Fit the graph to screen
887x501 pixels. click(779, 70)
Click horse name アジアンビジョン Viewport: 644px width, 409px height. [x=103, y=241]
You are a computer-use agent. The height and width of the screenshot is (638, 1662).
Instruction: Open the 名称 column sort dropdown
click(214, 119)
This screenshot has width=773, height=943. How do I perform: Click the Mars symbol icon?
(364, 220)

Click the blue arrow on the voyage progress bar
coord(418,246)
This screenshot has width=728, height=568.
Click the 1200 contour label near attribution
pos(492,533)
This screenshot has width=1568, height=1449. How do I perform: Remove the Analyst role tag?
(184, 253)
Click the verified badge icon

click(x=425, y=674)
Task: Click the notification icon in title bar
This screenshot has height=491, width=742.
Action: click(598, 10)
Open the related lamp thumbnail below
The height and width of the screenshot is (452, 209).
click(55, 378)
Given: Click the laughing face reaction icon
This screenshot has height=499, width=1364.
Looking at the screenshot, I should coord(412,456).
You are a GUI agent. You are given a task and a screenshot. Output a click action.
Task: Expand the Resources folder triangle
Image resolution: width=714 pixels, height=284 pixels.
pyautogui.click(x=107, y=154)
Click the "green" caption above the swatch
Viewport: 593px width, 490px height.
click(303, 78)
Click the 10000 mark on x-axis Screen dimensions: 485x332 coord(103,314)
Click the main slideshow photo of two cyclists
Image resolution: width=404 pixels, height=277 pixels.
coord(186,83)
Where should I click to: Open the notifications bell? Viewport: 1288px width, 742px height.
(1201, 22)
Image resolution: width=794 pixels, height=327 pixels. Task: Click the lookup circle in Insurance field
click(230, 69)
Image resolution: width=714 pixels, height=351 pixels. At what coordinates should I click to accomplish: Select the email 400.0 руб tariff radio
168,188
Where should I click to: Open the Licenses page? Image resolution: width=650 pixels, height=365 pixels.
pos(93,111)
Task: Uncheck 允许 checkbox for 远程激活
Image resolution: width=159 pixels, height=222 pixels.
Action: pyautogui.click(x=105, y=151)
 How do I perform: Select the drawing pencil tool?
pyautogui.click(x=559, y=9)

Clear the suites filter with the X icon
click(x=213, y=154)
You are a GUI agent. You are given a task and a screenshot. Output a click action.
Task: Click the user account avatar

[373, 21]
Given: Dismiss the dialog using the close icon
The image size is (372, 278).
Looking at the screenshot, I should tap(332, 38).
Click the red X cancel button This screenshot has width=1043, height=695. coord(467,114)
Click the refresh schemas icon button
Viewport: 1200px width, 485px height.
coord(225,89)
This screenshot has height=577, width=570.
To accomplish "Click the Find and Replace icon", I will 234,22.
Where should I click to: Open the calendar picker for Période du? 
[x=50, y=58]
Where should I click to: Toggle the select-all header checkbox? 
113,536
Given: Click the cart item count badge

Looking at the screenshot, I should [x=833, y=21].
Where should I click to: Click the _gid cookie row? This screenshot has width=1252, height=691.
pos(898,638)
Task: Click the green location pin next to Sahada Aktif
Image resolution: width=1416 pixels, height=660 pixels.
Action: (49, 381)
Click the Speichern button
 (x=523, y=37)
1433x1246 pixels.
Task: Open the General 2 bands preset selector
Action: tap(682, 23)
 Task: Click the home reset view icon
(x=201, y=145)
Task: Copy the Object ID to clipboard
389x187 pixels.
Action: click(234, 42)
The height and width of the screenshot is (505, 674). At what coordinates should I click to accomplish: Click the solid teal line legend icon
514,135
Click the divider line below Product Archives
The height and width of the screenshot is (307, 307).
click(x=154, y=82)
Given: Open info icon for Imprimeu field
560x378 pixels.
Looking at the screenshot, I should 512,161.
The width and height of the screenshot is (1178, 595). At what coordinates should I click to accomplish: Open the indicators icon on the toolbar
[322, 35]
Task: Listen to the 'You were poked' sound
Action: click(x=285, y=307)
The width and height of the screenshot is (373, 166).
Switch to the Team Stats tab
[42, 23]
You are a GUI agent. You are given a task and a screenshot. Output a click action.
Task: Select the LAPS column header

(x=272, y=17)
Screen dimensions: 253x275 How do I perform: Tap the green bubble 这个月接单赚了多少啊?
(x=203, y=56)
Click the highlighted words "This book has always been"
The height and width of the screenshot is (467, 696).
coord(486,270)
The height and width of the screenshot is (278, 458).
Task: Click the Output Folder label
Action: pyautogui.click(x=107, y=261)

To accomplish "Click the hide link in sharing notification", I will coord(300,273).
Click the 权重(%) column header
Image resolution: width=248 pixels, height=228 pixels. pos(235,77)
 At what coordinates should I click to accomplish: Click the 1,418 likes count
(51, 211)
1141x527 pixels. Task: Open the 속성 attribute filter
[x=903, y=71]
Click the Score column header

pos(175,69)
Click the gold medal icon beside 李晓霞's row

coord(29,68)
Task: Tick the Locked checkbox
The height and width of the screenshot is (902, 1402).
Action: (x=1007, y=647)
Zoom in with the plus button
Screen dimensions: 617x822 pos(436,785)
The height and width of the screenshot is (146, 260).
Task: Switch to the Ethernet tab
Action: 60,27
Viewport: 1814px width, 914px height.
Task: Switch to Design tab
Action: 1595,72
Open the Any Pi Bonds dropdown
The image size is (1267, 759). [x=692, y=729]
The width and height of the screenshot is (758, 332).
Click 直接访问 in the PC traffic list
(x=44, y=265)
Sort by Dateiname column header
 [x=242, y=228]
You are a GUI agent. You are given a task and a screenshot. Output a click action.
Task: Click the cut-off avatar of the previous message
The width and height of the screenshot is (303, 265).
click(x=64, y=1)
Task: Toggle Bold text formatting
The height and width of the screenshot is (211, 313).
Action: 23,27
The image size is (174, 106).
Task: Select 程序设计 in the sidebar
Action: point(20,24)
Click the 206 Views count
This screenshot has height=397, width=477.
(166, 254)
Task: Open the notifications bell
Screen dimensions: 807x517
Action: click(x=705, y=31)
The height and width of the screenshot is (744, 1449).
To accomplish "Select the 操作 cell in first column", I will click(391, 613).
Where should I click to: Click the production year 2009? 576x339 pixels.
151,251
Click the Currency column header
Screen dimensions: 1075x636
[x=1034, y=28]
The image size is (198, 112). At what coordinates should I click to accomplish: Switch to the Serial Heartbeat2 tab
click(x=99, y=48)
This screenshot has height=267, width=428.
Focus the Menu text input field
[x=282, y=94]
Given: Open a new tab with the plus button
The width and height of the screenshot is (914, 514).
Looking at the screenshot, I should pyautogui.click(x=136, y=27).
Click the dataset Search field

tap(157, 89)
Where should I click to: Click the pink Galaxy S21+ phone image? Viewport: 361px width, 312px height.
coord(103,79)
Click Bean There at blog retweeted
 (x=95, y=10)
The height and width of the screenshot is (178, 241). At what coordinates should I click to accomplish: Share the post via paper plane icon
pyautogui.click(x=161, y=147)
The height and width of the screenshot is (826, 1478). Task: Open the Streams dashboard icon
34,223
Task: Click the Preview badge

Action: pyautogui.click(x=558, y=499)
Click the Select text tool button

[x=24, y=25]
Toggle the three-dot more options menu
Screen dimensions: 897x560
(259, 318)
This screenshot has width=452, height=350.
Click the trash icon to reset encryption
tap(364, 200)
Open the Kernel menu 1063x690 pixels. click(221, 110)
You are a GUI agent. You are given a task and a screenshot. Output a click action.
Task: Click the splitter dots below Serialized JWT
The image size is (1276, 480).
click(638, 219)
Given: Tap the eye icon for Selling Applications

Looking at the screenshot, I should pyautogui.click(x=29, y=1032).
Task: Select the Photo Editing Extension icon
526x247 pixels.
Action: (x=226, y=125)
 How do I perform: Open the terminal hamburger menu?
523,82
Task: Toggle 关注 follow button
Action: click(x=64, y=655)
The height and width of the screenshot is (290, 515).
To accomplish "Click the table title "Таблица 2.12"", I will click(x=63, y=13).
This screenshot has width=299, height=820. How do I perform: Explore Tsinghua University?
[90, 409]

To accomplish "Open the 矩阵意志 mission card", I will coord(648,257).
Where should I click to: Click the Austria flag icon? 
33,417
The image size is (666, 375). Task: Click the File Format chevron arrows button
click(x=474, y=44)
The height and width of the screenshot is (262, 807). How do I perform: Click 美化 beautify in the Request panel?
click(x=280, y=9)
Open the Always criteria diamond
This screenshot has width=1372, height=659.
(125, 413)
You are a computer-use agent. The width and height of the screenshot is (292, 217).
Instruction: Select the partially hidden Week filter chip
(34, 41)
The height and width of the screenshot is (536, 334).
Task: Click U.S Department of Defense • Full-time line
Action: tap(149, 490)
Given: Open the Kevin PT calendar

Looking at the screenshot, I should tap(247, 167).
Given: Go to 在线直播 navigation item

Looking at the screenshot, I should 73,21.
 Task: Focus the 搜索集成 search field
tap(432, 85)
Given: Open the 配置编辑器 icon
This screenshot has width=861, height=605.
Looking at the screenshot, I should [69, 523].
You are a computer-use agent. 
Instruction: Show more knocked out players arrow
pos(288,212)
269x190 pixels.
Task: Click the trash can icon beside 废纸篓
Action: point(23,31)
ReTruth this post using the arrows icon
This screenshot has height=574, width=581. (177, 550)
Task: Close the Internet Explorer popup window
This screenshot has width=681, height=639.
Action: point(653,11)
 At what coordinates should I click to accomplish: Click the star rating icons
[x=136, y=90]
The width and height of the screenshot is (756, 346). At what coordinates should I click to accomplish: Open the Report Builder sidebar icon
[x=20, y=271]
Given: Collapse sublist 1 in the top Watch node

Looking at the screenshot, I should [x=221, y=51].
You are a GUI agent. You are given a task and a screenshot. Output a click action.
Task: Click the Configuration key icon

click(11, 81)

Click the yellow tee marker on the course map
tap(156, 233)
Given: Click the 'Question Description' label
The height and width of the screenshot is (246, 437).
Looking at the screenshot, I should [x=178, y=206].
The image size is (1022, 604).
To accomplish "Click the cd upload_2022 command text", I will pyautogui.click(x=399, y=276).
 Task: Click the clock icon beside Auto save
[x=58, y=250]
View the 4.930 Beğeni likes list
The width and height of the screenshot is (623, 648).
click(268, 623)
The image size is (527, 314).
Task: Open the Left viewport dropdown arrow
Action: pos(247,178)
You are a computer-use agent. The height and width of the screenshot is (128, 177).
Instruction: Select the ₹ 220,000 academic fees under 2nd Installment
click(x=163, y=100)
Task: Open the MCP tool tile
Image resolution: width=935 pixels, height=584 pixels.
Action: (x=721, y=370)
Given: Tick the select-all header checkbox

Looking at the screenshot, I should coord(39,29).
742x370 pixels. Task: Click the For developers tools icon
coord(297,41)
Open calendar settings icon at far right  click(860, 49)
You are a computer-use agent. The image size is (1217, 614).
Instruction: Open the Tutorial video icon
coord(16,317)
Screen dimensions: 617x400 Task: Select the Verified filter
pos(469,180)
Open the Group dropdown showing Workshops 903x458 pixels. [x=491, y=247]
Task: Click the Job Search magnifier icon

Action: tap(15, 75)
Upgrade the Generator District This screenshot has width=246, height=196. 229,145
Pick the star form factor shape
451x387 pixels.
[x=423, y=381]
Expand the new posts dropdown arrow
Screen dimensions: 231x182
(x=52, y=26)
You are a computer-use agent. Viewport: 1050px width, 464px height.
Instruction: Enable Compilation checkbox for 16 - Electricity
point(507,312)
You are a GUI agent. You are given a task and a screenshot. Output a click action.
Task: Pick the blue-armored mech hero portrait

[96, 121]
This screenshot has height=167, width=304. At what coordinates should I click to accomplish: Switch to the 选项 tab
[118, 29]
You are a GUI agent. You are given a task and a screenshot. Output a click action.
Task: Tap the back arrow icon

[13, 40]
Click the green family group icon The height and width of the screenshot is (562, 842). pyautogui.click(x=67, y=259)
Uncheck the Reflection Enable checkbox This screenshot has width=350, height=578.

------------------------------------

● What is required
Pull out every line holding "will" from the records above, and copy it.

● Solution to the problem
To accomplish "Click the Find and Replace icon", I will 234,22.
To accomplish "Click the hide link in sharing notification", I will coord(300,273).
To accomplish "Select the 操作 cell in first column", I will click(391, 613).
To accomplish "Click the table title "Таблица 2.12"", I will click(x=63, y=13).
To accomplish "Open the 矩阵意志 mission card", I will coord(648,257).
To accomplish "Click the cd upload_2022 command text", I will pyautogui.click(x=399, y=276).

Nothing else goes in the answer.